• _Aim of the task_:
Rewrite the data starting at the line that contains "How do I perform: Toggle" and ending at the line that contains "(x=892, y=668)", with "Ireland" replaced by "Portugal" and everything else left unchanged.

• _Stored data_:
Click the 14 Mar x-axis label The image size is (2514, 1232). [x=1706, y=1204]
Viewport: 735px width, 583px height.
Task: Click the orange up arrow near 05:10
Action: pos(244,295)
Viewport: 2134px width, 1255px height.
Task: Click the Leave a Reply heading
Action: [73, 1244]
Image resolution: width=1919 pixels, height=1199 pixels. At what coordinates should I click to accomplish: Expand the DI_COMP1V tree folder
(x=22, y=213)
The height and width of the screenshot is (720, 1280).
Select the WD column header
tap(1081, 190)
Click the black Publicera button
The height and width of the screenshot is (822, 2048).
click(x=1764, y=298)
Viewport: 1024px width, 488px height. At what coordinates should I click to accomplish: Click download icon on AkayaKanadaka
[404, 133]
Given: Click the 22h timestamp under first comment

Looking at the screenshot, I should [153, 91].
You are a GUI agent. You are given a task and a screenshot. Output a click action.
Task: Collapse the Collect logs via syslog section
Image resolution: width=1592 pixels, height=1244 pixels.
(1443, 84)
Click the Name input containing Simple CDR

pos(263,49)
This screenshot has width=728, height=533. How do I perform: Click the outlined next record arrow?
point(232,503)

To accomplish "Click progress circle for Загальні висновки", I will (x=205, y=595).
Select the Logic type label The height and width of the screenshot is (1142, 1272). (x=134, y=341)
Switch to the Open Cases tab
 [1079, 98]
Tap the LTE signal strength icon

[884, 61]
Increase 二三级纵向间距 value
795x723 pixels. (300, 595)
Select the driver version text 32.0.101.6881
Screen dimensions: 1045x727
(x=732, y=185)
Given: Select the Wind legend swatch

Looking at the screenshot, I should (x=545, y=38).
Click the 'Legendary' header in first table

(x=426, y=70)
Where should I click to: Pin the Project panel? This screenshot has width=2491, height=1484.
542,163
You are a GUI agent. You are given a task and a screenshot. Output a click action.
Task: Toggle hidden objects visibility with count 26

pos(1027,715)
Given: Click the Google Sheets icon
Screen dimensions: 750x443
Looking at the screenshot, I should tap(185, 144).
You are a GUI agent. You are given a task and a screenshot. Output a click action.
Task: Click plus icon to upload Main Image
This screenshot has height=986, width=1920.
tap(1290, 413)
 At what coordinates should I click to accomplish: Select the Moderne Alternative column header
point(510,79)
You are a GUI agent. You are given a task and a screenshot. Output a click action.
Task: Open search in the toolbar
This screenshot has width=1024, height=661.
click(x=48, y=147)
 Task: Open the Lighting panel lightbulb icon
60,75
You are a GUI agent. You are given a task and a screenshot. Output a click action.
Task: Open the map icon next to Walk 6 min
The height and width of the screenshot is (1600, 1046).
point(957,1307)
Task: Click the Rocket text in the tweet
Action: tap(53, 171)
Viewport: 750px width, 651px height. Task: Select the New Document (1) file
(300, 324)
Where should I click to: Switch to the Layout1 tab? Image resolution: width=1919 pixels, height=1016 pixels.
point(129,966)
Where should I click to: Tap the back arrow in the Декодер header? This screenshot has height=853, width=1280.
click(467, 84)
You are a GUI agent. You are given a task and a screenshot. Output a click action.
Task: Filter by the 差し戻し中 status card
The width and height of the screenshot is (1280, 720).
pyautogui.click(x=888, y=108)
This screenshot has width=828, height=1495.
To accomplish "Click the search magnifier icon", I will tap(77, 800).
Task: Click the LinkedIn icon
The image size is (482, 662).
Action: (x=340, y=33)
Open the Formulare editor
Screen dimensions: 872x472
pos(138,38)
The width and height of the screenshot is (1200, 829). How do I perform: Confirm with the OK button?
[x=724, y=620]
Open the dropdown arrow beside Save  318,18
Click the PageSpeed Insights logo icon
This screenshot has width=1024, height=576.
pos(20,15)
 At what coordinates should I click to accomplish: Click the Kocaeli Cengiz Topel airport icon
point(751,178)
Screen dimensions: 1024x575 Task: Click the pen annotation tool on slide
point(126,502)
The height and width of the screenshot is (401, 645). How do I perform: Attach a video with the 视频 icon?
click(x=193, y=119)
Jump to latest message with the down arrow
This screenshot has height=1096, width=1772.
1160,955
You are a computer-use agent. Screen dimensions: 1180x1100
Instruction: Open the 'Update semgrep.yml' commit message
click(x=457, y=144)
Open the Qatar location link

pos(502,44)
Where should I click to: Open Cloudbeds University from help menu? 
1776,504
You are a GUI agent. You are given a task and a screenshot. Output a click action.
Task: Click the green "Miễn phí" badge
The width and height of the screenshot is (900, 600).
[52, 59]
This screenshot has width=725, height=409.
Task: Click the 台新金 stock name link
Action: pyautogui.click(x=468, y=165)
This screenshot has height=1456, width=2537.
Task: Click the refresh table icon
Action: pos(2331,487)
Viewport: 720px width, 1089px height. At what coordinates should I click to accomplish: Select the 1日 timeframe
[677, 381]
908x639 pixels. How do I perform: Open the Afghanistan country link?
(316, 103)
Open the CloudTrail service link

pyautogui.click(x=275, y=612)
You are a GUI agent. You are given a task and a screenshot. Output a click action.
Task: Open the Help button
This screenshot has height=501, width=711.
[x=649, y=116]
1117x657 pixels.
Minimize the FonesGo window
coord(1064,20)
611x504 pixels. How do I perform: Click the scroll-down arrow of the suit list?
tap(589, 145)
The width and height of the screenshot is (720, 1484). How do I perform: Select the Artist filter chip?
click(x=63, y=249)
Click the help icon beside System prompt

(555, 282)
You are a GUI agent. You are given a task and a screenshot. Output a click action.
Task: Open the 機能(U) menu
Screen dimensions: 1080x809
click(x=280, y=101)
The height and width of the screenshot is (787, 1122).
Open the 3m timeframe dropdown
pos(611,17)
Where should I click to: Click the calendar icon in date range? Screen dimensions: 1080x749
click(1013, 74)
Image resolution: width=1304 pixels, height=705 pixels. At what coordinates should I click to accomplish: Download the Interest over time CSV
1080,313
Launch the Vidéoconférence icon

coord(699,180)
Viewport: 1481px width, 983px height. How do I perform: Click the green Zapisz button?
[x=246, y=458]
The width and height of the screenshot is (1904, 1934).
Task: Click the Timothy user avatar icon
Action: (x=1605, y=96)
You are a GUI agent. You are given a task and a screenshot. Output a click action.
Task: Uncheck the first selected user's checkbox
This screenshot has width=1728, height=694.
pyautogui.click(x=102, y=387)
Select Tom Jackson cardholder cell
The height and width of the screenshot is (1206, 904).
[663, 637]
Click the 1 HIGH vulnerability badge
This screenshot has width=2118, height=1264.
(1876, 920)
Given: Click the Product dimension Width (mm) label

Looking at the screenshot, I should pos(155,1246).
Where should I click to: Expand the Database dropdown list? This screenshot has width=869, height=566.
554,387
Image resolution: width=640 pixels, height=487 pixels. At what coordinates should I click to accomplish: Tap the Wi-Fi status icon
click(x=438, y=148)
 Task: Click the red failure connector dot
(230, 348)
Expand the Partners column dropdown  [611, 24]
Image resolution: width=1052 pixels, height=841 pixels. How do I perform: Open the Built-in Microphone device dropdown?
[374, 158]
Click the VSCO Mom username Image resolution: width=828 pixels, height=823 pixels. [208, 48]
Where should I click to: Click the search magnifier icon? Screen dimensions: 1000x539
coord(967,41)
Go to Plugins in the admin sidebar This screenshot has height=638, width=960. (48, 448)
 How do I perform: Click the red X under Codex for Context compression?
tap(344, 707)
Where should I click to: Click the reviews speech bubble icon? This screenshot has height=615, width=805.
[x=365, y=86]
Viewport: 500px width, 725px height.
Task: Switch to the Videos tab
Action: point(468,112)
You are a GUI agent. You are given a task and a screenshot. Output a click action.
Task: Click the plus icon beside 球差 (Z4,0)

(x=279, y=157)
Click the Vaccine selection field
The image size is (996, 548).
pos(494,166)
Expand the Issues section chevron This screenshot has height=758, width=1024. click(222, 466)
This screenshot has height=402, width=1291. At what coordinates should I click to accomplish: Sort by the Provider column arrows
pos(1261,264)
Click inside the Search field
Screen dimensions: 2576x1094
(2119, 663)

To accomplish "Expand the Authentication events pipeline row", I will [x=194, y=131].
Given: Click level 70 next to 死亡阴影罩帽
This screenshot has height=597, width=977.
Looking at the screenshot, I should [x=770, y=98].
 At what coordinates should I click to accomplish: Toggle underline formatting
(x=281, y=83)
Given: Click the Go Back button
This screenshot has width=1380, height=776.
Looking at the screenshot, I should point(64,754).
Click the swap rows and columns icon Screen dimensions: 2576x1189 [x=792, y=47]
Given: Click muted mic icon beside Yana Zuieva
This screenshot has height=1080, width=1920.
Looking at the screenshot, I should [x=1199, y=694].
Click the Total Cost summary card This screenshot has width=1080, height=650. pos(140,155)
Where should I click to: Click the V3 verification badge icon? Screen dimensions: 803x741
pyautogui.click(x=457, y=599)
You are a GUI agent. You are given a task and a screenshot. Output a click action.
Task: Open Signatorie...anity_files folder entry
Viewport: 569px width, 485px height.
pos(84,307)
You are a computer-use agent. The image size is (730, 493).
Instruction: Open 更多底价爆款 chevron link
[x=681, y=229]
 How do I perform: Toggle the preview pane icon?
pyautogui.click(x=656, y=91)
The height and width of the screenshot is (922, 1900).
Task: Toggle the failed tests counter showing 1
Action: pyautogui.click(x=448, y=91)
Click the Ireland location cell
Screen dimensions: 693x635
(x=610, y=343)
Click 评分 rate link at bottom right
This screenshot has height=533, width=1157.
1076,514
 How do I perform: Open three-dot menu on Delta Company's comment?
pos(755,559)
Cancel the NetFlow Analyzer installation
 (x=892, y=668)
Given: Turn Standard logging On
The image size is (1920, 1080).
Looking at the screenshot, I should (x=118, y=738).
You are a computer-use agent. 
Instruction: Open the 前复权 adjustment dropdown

• _Solution to the problem_:
 How do I perform: Toggle the preview pane icon?
pyautogui.click(x=656, y=91)
The height and width of the screenshot is (922, 1900).
Task: Toggle the failed tests counter showing 1
Action: pyautogui.click(x=448, y=91)
Click the Portugal location cell
Screen dimensions: 693x635
(x=610, y=343)
Click 评分 rate link at bottom right
This screenshot has height=533, width=1157.
1076,514
 How do I perform: Open three-dot menu on Delta Company's comment?
pos(755,559)
Cancel the NetFlow Analyzer installation
 (x=892, y=668)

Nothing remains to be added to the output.